Può essere ottenuto dalla distillazione dei residui dalla produzione di tetracloroetilene. Sebbene la sua produzione sia cessata nella maggior parte dei paesi, può essere ottenuto come sottoprodotto involontario nella fabbricazione di solventi clorurati, aromatici clorurati e pesticidi clorurati.

L’esaclorobenzene può entrare nell’ambiente come sottoprodotto di reazione nella produzione di tetracloruro di carbonio, dicloroetilene, esaclorobutadiene, tricloroetilene, tetracloroetilene, pentacloronitrobenzene e cloruro di vinile monomero.

Reazioni

reazioni
reazioni

A una temperatura di una temperatura da – 78 °C e – 60 °C in presenza etere etilico dà una reazione di litiazione reagendo con l’ n-butillitio per dare il tetraclorobenzino. Quest’ultimo a seguito di reazione con il benzene dà luogo alla formazione di  tetraclorobenzobarrelene.

Si decompone per riscaldamento, producendo fumi tossici. Reagisce violentemente con dimetilformammide sopra i 65°C.

Usi

Si è introdotto per la prima volta nel 1945 per trattare le sementi e uccidere i funghi che colpiscono le colture alimentari. In passato, l’esaclorobenzene aveva molti usi sia nell’industria che nell’agricoltura. La principale applicazione agricola era come pesticida per proteggere i semi di colture come grano, orzo, avena e segale e prevenire la crescita di funghi.

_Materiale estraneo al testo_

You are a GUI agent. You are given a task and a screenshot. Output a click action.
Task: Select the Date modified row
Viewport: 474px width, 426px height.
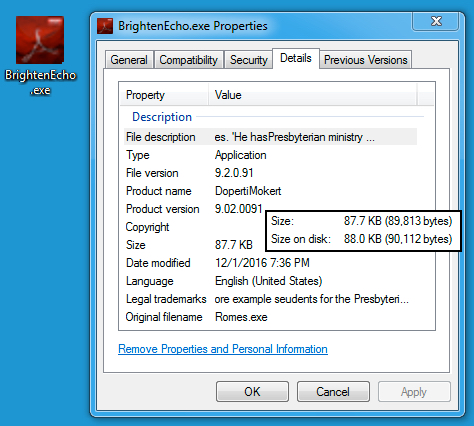click(x=270, y=263)
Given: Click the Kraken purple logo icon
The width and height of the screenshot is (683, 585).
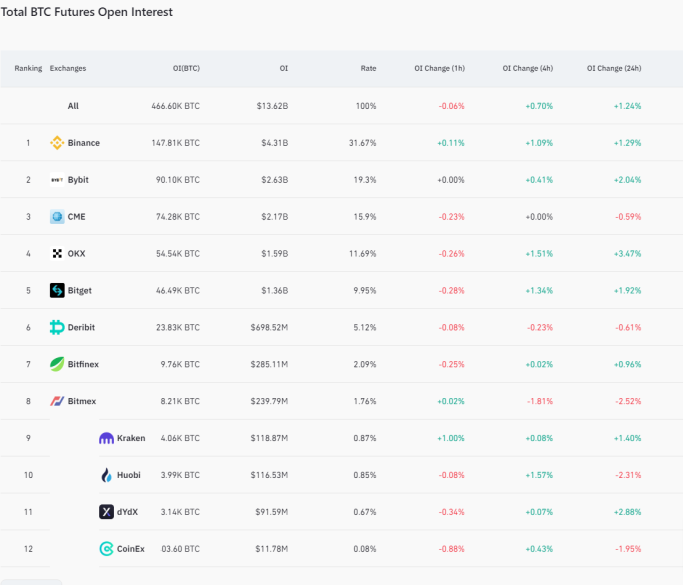Looking at the screenshot, I should (106, 438).
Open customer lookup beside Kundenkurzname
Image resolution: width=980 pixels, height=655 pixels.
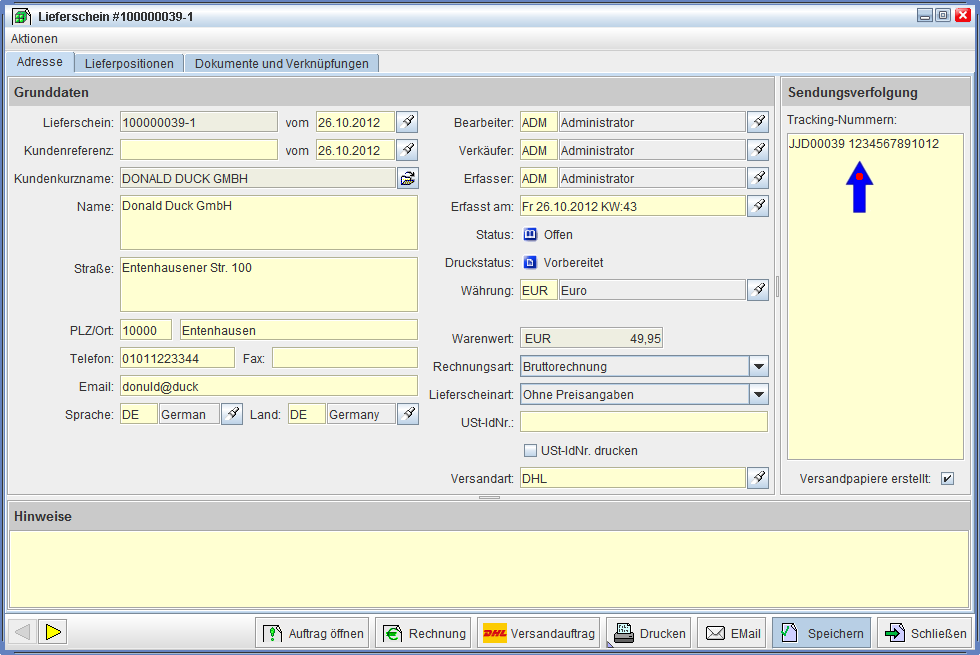(x=408, y=178)
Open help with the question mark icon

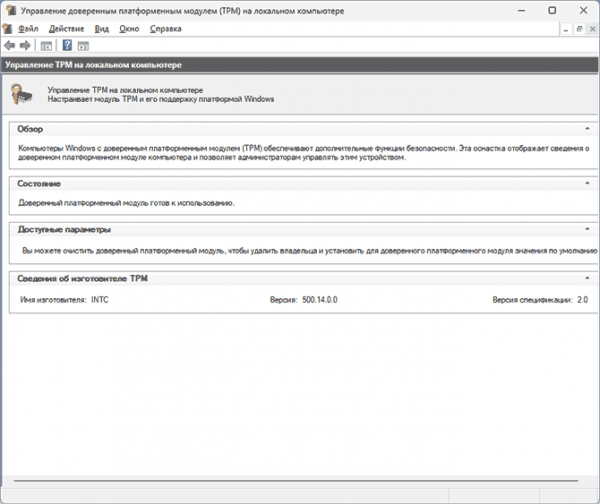pos(67,45)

Il suo uso in tali applicazioni si è interrotto in molti paesi a causa di preoccupazioni per gli effetti negativi sull’ambiente e sulla salute umana ma è utilizzato per questo scopo in alcuni paesi. Nell’industria, si è utilizzato l’esaclorobenzene  direttamente nella fabbricazione di fuochi pirotecnici, proiettili traccianti e come agente fondente nella fabbricazione dell’alluminio.

Si è anche utilizzato come materiale di partenza nella produzione di pentaclorofenolo, un agente di controllo della porosità nella fabbricazione di anodi di grafite e come agente peptizzante nella produzione di gomma nitrosa e stirenica per pneumatici.

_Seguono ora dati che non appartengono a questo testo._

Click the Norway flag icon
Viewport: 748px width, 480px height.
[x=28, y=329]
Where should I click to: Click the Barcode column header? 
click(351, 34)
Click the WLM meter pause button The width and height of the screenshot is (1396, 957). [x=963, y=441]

Regolamentazione dell’esaclorobenzene

L’esaclorobenzene è un fungicida utilizzato per la prima volta per il trattamento di sementi nel 1945. È tuttavia anche un sottoprodotto della fabbricazione di altre sostanze chimiche e dei processi di combustione. Tra il 1954 e il 1959 molte persone mangiarono, in Turchia, cereali trattati con esaclorobenzene. Di questi, tra i 3000 e 4000 soffrirono in seguito di disturbi nella sintesi dell’eme e il 14% dei pazienti morì.

inquinanti
inquinanti organici persistenti

È stato classificato dall’Agenzia Internazionale per la Ricerca sul Cancro (IARC) come cancerogeno di Gruppo 2B ovvero possibilmente cancerogeno per l’uomo ed è stato vietato negli Stati Uniti nel 1966. Nell’U.E. al momento dell’inserimento nel regolamento degli inquinanti organici persistenti nel 2004 si è ritenuto superfluo stabilire un valore limite, in quanto non si prevedeva di reperire l’esaclorobenzene come costituente o impurità presente in alcune sostanze.

Tuttavia, a causa della sua presenza in inchiostri, rivestimenti, vernici e toner, applicazioni per legno e tessuti, nonché nelle materie plastiche si è  ritenuto opportuno fissare un valore limite per la presenza di esaclorobenzene presente come sottoprodotto della fabbricazione di altre sostanze chimiche, principalmente solventi clorurati e pesticidi, nonché nei flussi di rifiuti di stabilimenti di cloruri alcalini e nei processi di conservazione del legno.

Pertanto il 13 dicembre 2022 è entrato in vigore il nuovo valore limite alla presenza dell’esaclorobenzene  che è stato stabilito in  10 mg/kg  corrispondente allo 0,001 % in peso.